** Task **
The answer must be every line below that contains the string "card".

Stored records:
....................

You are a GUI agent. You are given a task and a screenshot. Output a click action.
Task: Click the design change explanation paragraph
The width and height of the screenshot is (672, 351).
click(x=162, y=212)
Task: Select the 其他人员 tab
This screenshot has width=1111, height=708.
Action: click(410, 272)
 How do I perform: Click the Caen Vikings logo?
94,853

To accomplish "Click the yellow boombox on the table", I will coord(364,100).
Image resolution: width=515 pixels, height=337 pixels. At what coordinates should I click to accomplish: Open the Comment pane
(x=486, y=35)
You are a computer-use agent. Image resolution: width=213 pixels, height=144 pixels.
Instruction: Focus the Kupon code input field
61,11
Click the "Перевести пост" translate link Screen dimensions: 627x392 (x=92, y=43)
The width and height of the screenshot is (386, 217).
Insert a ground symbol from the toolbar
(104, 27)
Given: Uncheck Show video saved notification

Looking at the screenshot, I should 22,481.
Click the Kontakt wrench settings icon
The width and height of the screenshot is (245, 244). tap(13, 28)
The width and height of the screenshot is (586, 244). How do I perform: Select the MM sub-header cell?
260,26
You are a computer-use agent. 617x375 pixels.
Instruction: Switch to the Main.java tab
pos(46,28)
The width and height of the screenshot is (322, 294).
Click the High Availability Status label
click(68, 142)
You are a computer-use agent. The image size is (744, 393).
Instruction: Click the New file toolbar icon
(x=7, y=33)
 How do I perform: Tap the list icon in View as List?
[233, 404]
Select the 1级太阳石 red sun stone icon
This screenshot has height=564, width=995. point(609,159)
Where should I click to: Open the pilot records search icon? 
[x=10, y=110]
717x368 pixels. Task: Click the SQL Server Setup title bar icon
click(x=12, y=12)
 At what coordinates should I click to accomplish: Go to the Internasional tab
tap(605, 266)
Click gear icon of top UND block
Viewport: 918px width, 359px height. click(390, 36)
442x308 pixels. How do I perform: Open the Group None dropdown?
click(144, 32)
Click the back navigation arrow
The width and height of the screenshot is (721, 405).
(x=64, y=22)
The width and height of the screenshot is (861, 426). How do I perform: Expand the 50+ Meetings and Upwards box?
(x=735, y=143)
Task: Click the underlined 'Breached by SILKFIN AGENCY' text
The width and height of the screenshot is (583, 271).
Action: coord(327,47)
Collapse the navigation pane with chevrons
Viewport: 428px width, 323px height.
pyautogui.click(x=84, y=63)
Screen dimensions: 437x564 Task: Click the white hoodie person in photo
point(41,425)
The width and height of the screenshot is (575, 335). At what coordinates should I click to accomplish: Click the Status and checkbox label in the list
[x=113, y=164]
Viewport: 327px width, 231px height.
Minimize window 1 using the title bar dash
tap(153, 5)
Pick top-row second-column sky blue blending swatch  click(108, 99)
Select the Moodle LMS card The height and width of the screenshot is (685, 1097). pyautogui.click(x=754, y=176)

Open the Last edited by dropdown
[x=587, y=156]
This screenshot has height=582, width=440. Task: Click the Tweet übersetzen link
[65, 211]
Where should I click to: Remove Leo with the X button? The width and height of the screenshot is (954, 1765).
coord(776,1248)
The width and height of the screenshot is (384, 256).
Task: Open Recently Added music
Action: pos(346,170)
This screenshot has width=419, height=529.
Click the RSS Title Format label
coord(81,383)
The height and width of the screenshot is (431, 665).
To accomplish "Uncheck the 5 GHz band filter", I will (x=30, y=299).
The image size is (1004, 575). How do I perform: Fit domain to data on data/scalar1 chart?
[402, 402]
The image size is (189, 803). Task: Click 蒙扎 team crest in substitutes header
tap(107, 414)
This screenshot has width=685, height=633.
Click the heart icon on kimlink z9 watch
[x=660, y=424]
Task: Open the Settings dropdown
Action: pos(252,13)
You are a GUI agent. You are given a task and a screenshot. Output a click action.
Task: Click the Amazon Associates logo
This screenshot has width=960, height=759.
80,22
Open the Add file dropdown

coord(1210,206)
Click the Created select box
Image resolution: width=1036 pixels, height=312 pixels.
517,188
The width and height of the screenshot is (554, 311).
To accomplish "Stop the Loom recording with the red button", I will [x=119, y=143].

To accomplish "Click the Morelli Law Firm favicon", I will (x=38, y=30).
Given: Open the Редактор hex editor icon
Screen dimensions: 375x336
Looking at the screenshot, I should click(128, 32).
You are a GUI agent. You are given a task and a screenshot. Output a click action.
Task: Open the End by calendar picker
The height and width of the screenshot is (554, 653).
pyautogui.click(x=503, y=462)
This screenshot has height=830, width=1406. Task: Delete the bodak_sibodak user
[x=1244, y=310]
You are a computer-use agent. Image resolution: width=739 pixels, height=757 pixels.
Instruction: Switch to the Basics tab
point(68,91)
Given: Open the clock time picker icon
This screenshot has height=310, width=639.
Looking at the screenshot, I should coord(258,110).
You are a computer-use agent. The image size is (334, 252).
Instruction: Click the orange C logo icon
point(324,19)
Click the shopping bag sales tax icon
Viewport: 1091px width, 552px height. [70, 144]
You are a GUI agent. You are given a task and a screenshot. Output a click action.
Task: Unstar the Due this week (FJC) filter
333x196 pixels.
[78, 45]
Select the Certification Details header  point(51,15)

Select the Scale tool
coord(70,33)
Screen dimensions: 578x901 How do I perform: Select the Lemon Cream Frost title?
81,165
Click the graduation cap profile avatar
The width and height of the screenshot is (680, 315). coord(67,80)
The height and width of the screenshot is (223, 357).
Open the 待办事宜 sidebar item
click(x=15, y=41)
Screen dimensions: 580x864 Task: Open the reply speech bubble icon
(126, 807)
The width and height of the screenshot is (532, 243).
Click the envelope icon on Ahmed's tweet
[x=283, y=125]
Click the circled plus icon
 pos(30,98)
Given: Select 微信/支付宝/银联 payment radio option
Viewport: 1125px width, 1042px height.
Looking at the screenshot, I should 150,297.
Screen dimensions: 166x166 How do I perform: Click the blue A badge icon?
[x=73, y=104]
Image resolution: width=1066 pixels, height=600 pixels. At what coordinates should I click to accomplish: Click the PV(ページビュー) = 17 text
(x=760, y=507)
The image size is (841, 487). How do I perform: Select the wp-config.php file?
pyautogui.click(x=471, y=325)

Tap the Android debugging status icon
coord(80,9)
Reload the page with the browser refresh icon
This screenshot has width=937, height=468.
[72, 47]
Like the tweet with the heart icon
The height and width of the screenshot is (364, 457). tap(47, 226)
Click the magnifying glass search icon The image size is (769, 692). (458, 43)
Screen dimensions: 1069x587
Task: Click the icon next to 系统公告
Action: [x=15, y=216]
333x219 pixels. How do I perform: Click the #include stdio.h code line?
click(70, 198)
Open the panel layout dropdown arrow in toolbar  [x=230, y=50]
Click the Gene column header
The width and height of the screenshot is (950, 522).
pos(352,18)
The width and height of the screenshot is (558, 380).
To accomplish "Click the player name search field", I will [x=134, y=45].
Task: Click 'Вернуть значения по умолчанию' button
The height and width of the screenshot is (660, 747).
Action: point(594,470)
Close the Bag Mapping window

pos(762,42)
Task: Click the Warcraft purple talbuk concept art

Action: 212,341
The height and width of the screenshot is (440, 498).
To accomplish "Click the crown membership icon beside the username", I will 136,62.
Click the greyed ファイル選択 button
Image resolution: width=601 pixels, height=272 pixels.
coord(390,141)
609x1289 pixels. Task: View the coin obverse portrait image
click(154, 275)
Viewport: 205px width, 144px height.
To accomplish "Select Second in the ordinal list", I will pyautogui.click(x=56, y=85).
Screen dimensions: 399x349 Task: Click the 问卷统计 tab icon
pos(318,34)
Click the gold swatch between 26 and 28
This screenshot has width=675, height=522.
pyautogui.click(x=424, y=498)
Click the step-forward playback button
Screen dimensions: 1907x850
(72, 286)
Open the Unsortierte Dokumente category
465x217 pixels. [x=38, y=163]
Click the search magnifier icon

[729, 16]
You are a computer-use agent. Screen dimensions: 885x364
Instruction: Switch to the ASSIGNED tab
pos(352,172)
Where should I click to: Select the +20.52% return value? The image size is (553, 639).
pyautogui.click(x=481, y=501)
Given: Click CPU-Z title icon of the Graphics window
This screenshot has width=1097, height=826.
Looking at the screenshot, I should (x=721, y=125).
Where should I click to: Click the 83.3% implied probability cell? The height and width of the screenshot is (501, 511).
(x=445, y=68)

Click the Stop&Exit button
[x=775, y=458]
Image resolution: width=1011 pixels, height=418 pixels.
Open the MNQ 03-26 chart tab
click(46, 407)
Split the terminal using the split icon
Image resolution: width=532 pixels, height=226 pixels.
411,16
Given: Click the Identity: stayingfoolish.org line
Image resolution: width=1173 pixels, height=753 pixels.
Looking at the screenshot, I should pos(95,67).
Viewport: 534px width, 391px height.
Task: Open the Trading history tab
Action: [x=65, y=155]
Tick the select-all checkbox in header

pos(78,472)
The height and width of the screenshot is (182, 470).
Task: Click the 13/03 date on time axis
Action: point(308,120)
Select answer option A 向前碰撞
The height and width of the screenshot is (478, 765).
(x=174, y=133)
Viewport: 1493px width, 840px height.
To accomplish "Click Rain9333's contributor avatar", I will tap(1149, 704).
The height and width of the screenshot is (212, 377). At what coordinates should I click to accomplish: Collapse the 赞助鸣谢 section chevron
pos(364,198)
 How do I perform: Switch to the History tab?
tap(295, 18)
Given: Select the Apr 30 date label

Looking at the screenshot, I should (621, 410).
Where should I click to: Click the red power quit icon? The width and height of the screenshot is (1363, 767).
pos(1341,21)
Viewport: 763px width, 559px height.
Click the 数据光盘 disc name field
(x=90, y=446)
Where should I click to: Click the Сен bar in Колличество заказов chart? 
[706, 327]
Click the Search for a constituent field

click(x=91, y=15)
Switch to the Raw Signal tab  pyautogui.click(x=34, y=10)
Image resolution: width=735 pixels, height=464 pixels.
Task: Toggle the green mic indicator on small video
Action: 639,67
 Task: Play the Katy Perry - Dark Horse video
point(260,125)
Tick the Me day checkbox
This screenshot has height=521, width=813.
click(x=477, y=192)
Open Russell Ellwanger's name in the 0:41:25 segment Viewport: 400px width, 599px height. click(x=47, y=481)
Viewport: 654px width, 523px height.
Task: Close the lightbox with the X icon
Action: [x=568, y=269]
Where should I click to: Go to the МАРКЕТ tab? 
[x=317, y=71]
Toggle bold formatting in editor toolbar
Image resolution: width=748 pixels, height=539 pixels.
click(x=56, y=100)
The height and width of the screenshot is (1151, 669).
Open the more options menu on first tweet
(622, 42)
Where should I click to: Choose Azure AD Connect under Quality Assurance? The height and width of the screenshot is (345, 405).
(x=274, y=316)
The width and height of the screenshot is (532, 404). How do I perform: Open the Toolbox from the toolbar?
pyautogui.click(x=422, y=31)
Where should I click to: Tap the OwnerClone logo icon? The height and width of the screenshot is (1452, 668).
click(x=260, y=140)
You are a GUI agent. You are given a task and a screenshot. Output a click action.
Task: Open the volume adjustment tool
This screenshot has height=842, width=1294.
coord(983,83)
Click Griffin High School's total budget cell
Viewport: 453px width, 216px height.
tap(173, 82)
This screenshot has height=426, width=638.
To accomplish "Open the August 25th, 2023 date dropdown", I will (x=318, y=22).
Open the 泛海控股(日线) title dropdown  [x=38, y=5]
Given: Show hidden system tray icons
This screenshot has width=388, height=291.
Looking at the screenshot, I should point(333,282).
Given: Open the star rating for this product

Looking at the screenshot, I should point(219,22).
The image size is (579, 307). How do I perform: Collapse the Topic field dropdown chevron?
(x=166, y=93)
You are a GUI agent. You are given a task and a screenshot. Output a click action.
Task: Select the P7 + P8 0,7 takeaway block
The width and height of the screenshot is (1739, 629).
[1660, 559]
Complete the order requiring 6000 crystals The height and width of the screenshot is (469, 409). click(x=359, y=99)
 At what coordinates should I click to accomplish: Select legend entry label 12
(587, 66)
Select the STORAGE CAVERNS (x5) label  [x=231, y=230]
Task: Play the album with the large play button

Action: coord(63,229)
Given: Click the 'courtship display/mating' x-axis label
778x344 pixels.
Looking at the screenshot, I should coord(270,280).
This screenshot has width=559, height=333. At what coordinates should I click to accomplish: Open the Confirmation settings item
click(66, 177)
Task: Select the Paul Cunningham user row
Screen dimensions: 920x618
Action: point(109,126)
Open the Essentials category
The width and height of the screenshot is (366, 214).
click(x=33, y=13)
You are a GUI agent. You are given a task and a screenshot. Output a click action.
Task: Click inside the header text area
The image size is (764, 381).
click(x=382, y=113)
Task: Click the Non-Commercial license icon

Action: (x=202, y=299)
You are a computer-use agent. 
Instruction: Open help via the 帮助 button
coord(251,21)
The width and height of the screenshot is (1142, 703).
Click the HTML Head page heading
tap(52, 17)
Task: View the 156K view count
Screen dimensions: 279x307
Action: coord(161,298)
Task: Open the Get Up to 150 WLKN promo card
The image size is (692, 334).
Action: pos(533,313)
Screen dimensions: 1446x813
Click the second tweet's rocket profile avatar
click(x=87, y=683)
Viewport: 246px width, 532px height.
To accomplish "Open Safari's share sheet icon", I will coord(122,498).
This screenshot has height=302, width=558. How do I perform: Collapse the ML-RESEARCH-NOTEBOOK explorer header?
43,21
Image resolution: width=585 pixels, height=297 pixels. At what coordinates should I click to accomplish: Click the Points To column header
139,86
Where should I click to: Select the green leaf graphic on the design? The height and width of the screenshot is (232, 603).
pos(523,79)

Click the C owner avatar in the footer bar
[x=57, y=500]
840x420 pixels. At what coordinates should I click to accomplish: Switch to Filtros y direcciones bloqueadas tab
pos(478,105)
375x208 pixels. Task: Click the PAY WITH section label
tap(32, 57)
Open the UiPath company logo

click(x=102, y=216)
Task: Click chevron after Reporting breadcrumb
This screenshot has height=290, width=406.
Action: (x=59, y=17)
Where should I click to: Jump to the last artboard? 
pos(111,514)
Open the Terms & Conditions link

....................

** Task answer **
Select the Moodle LMS card The height and width of the screenshot is (685, 1097). pyautogui.click(x=754, y=176)
Task: Open the Get Up to 150 WLKN promo card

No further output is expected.